RECORDED DATA:

++++++++++

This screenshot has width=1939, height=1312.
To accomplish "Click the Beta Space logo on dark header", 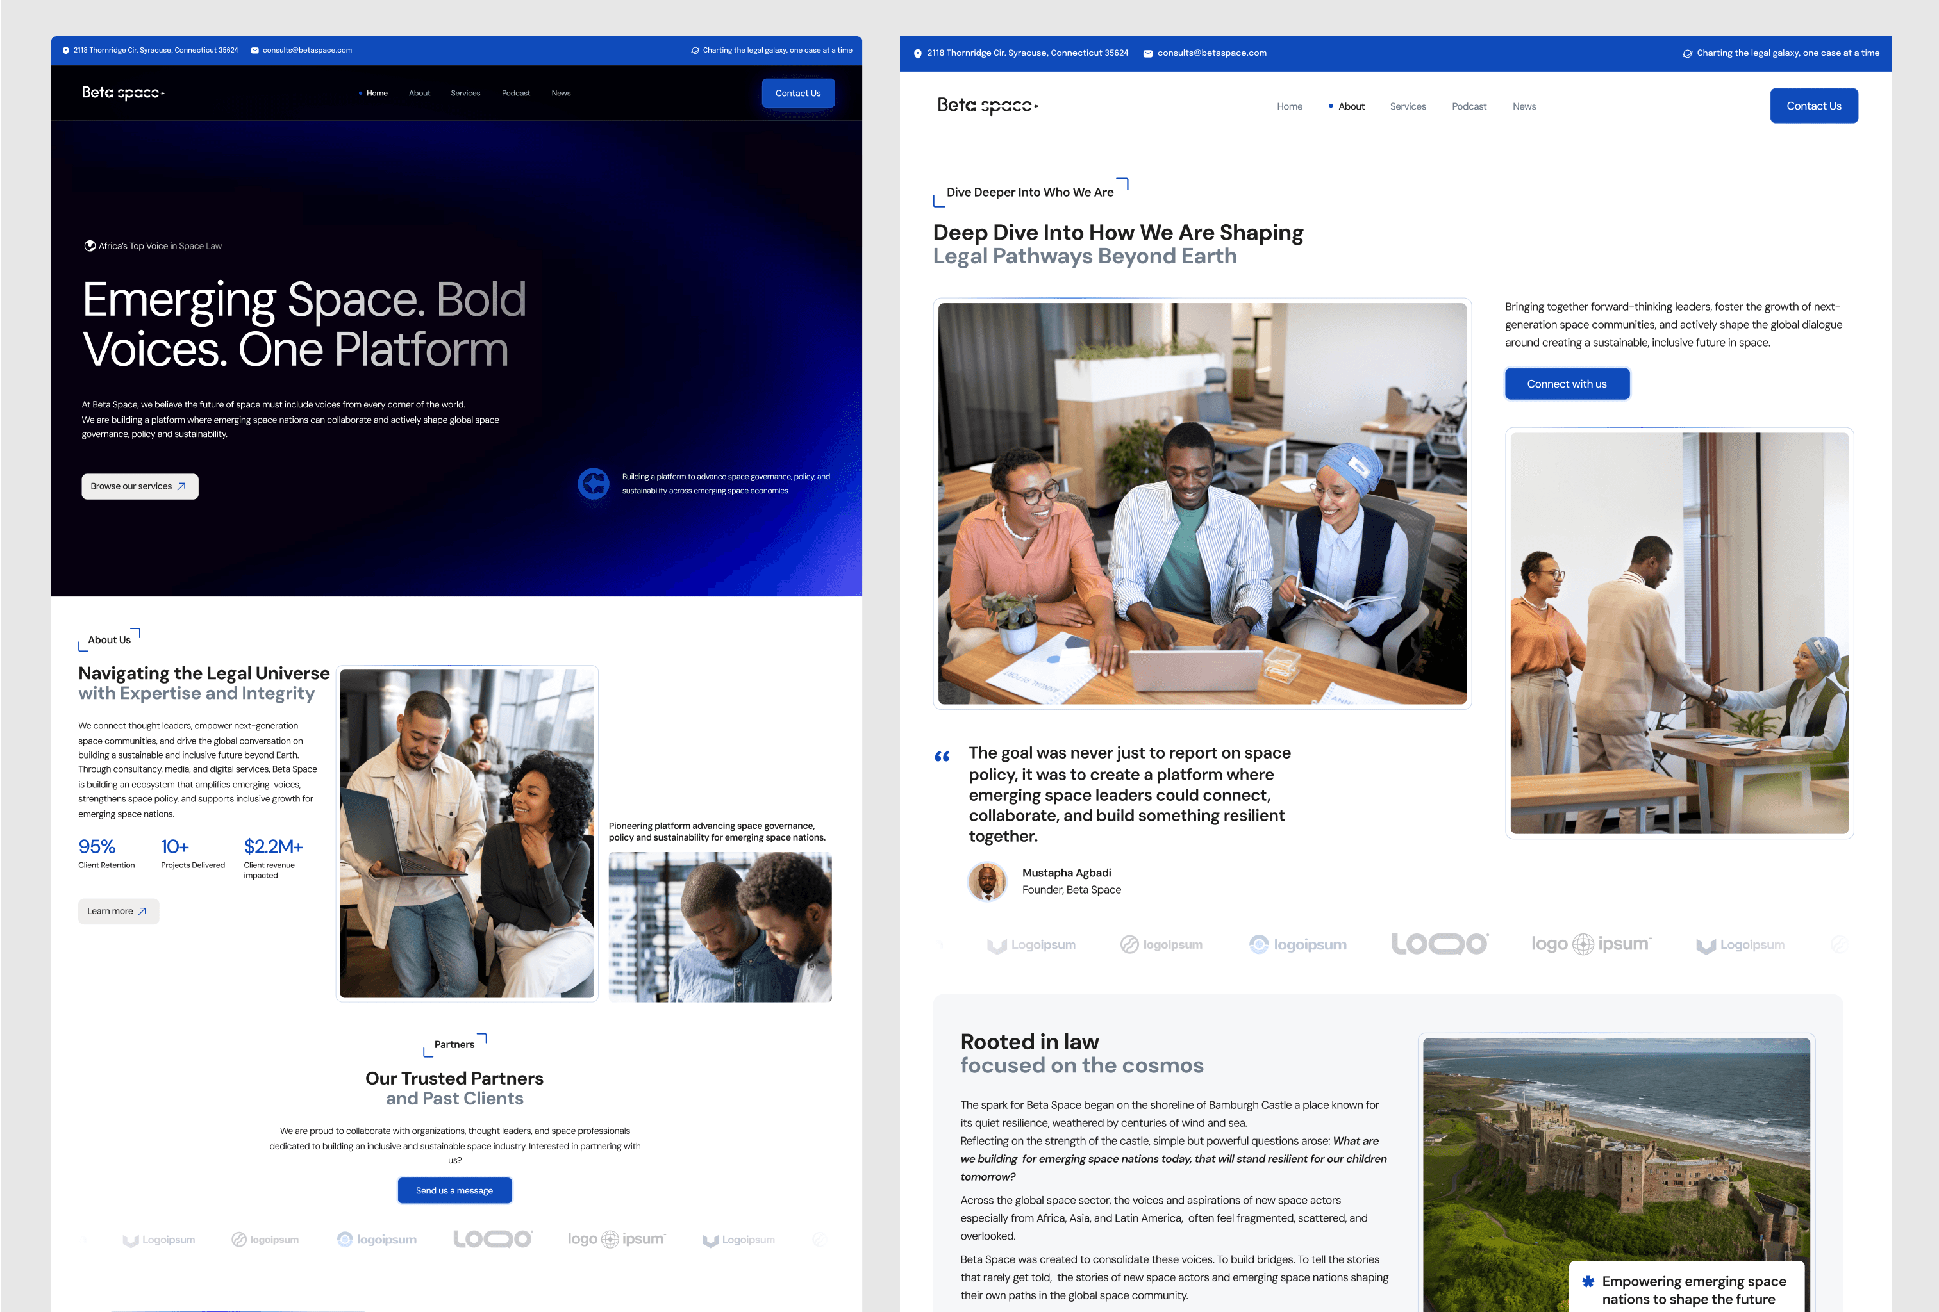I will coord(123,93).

++++++++++

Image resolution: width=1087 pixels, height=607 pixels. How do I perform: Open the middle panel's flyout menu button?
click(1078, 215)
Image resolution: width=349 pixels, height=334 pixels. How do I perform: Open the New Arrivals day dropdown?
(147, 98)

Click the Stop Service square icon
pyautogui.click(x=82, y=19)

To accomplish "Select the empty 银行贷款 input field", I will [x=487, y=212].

++++++++++

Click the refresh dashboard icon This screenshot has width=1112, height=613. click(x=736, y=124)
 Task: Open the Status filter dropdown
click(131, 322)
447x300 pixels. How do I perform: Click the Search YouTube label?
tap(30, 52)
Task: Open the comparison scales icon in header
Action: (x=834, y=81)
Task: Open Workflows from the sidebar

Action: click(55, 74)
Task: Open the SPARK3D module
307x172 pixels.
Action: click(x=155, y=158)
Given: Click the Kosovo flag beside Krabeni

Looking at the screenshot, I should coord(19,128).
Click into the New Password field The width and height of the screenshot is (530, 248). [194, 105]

++++++++++

GIVEN EXERCISE: Copy out the records above again, starting with the line that contains "Given: Click the Kosovo flag beside Krabeni" and going on through the line that contains "Click into the".

THE REPLY:
Given: Click the Kosovo flag beside Krabeni

Looking at the screenshot, I should coord(19,128).
Click into the New Password field The width and height of the screenshot is (530, 248). [194, 105]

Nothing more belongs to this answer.